1970 film by Jack Smight

Rabbit, Run is a 1970 American independent drama film directed by Jack Smight and written and produced by Howard B. Kreitsek, based on John Updike's 1960 novel. It stars James Caan as Rabbit Angstrom, Carrie Snodgress as Rabbit's wife Janice, and Anjanette Comer as his girlfriend Ruth. It co-stars Jack Albertson as Coach Marty Tothero, Arthur Hill as Rev. Jack Eccles, and Henry Jones and Josephine Hutchinson as Rabbit's parents.

==Plot==
In Reading, Pennsylvania, former high school basketball star Harry "Rabbit" Angstrom is dissatisfied with both his failure to find a career and with his loveless marriage to Janice, an alcoholic who is pregnant with a child neither of them wants. Following an argument with Janice, Rabbit looks up his old basketball coach Marty Tothero, who is now living in squalor. Marty decides that Rabbit needs a woman, and he introduces him to Ruth, a part-time prostitute. When Rabbit moves in with Ruth, Jack Eccles, the family minister, tries to persuade him to return to his wife, but Rabbit refuses.

Eventually, Rabbit also becomes disenchanted with Ruth, and when Janice has her baby, Rabbit goes to the hospital and effects a reconciliation. For a time, they live in relative harmony, but Janice's insistence on a less active sex life leads to bitterness, and Rabbit again takes off. Janice resumes her solitary drinking, this time with tragic results; while in a drunken stupor, she accidentally drowns the baby. Learning of his child's death, Rabbit returns home and finds that everyone holds him responsible.

At the funeral, Rabbit responds to his parents' and in-laws' accusing glances by screaming his innocence. Fleeing from the cemetery, he goes to Ruth's apartment; but Ruth, who is now pregnant with his child, refuses to let him in unless he agrees to divorce Janice and marry her. Although he promises to do so, Rabbit is still unable to make a commitment to anyone and runs away again.

==Production==
James Caan later said he did this film instead of M*A*S*H, adding, "I was at odds — not screaming or fighting — with this guy, writer Howard Kreitsek... Some of the dialogue was horrendous. And I said, "I can't say this!" And they would say, "Well, John Updike wrote it!" So I said, "Well then get fuckin' Updike to play it!" It was just not good. The director [Jack Smight] was not good." It was the last in a series of financially unsuccessful films where Caan played the lead.
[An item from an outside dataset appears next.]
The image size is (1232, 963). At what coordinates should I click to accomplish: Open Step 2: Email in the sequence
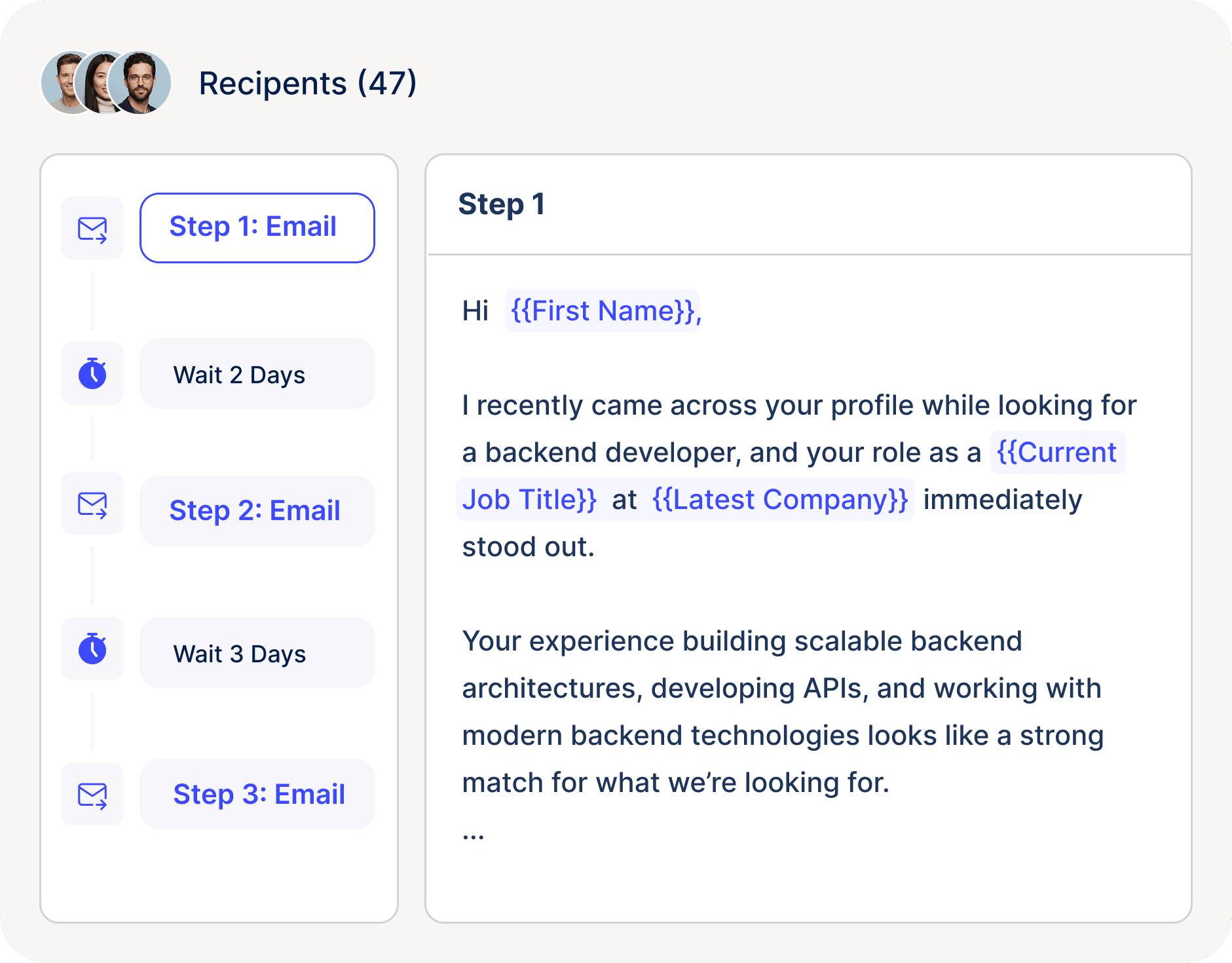[257, 510]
Following a dispute over the cut of the film submitted by producer Howard B. Kreitsek, director Smight asked Warner Bros. and the Directors Guild of America for his name to be removed from the film.

==Release==
The film, which was released by Warner Bros., had its world premiere in Updike's hometown of Reading, Pennsylvania, on 28 October 1970. The film poster reads, "3 months ago Rabbit Angstrom ran out to buy his wife cigarettes. He hasn't come home yet."

The reception by the Reading audience was poor and Warner Bros. aborted a wide release for the film, which didn't even play in New York City. As late as 1973, John Updike was still hoping that Warners would reshoot scenes he considered weak and re-release the film.

NBC aired the film on NBC Monday Night at the Movies in January 1974.